Instructions for the task ▸
Reproduce, unaltered, the line with "Inglés (49, 1659)" along with every line that follows it in the records, up to the last.

[[ Data for analysis, beginning ]]

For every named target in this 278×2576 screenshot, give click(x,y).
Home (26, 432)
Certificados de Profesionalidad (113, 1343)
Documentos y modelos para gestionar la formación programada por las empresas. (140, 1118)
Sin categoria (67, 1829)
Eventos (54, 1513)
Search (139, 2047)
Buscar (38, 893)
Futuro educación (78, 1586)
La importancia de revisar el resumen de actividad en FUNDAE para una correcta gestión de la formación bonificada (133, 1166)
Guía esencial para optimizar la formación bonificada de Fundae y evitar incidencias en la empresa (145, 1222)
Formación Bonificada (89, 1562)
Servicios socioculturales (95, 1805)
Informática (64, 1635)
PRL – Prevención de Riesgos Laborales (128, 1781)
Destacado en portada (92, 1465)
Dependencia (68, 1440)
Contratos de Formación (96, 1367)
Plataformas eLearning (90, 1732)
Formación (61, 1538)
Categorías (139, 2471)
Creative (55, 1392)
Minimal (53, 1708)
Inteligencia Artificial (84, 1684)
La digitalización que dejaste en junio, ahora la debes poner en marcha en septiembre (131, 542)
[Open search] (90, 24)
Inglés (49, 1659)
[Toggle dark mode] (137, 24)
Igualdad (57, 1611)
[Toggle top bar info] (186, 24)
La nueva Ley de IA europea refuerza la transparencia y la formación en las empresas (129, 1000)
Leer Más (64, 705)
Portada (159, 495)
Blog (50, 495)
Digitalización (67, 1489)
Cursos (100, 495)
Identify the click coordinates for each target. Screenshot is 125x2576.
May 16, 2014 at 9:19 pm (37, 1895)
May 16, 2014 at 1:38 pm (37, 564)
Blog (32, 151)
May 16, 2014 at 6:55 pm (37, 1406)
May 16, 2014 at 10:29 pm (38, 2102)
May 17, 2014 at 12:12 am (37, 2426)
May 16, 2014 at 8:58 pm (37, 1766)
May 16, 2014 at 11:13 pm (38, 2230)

[[ Data for analysis, end ]]

Solution for this task ▸
Inglés (49, 1659)
[Toggle dark mode] (137, 24)
Igualdad (57, 1611)
[Toggle top bar info] (186, 24)
La nueva Ley de IA europea refuerza la transparencia y la formación en las empresas (129, 1000)
Leer Más (64, 705)
Portada (159, 495)
Blog (50, 495)
Digitalización (67, 1489)
Cursos (100, 495)
Identify the click coordinates for each target. Screenshot is 125x2576.
May 16, 2014 at 9:19 pm (37, 1895)
May 16, 2014 at 1:38 pm (37, 564)
Blog (32, 151)
May 16, 2014 at 6:55 pm (37, 1406)
May 16, 2014 at 10:29 pm (38, 2102)
May 17, 2014 at 12:12 am (37, 2426)
May 16, 2014 at 8:58 pm (37, 1766)
May 16, 2014 at 11:13 pm (38, 2230)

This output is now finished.